I think you're going to love this! It is such a good flavor combination from the creamy, savory dressing to the crispy fresh radishes, buttery avocado, toasted pine nuts, all mixed in with the crunchy kale and cauliflower rice!
Main Meal/Salad
Serves: 6-8
Prep time: 15 minutes
Cook time: 8 minutes
Total time: under 30 minutes!
Ingredients:
1 head of cauliflower (medium sized)
1 bundle of kale
1/2 cup of parsley
1 cup radishes; thinly sliced
1/3 cup pine nuts
1/4 cup hemp seeds
1 avocado
2-3 tbsp. of nutiva red palm oil
Turmeric Tahini Dressing
1/4 cup olive oil
Juice of 1 lemon
3 tbsp. tahini
1 tsp. turmeric
1/2 tsp. sea salt
1/4 tsp. garlic powder
1/2 cup warm water*
*Add more or use less water depending on consistency.
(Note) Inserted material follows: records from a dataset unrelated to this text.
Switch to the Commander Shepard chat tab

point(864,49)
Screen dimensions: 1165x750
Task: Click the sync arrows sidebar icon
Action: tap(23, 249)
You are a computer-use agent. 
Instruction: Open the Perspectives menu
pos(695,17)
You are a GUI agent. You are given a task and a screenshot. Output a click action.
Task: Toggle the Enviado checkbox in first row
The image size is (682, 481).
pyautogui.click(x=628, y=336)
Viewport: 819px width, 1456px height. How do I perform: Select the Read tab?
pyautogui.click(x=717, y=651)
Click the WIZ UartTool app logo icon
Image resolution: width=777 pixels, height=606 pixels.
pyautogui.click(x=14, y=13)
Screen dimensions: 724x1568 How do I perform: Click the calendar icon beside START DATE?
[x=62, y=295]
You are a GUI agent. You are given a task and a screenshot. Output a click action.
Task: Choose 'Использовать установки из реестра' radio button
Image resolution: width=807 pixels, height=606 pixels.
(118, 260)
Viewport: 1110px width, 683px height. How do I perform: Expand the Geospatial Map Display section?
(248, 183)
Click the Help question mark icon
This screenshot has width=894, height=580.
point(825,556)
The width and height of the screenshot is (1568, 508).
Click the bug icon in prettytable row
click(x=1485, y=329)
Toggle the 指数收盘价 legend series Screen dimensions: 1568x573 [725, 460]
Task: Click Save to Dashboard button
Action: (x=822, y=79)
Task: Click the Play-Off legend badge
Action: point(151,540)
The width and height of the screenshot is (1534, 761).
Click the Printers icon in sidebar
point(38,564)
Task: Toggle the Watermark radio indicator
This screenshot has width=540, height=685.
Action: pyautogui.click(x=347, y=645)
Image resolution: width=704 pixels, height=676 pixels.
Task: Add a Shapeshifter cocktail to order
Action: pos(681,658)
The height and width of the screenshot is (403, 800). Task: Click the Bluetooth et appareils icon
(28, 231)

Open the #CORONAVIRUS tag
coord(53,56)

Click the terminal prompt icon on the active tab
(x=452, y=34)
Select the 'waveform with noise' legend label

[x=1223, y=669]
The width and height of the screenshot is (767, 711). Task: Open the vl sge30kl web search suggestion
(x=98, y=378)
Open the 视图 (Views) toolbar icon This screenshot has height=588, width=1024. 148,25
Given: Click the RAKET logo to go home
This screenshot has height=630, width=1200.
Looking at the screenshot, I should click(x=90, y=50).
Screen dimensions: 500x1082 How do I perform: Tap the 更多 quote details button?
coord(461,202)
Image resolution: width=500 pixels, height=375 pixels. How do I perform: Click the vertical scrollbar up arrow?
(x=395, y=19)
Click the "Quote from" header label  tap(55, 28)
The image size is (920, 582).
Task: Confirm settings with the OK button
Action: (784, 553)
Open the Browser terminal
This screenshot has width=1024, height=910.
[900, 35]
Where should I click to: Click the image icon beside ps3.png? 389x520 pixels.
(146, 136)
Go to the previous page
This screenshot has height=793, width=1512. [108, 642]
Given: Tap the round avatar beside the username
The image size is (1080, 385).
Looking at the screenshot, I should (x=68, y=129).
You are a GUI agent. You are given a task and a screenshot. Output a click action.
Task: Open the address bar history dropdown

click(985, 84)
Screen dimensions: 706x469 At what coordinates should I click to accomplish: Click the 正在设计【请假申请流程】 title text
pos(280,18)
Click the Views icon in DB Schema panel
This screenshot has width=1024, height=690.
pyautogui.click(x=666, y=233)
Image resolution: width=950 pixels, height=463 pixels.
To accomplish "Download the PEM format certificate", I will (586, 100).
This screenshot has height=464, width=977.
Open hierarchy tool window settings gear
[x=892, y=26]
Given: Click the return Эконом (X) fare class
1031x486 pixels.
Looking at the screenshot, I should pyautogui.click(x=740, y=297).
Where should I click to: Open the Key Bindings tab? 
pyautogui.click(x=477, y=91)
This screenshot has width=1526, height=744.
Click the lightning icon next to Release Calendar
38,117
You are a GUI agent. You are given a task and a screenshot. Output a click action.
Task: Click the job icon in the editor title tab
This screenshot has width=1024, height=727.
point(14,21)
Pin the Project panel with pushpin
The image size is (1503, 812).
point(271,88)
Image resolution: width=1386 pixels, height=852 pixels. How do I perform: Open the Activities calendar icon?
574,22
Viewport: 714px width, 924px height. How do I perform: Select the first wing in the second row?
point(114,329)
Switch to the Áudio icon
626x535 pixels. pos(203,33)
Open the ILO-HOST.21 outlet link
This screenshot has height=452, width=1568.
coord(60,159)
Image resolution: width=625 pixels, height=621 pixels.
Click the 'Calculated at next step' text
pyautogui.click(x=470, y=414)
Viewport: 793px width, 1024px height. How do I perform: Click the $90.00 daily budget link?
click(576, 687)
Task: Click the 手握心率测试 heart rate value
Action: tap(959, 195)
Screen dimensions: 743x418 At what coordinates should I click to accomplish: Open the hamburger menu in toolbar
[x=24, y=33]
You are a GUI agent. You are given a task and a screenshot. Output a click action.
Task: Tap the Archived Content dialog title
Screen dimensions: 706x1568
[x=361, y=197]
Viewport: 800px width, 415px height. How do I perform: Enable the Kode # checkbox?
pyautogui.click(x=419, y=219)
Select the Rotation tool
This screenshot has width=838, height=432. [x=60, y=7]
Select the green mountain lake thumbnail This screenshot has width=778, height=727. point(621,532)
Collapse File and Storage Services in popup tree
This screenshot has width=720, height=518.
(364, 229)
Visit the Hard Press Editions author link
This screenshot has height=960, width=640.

More will result in a thin consistency, less will ensure a thicker/creamier dressing.
Directions:
For the dressing:
Whisk the ingredients in a small bowl, taste test, adjust & set aside.
1. First, wash, de-stem, and chop the kale. Add it to a bowl with 1 tbsp. of olive oil. Massage the kale for 5 minutes with your hands. Set aside.
2. Remove the cauliflower leaves and the tough end of the stalk. Use a food processor (the S-curved blade or grater attachment) or the coarse side of a grater to grate the cauliflower into rice-size pieces.
3. In a non-stick skillet, over medium heat, add 1 tbsp. of nutiva red palm oil to the pan. Once warm, add the the grated cauliflower with 1 tbsp. of water, and stir to mix.
4. Cook over medium heat, with the lid on, to let the grated cauliflower steam for 4 to 5 minutes until tender but still with a little bite. Check after 3 to 4 minutes to make sure there is still enough water in the bottom of the pan to stop the cauliflower from sticking. Once finished, remove from the heat and set aside.
5. In a small non-stick skillet, add 1 tbsp. of nutiva red palm oil and once it becomes hot add the pine nuts. Stir constantly for 2-3 minutes. They will cook fast; be careful not to burn. Remove and place on a paper towel to release excess oil.
5. In a large mixing bowl add the kale, cauliflower rice, radishes, avocado, and mix with the turmeric tahini dressing. Finish with the toasted pine nuts, parsley, and sprinkle the hemp seeds on top. Give it a light toss. Enjoy!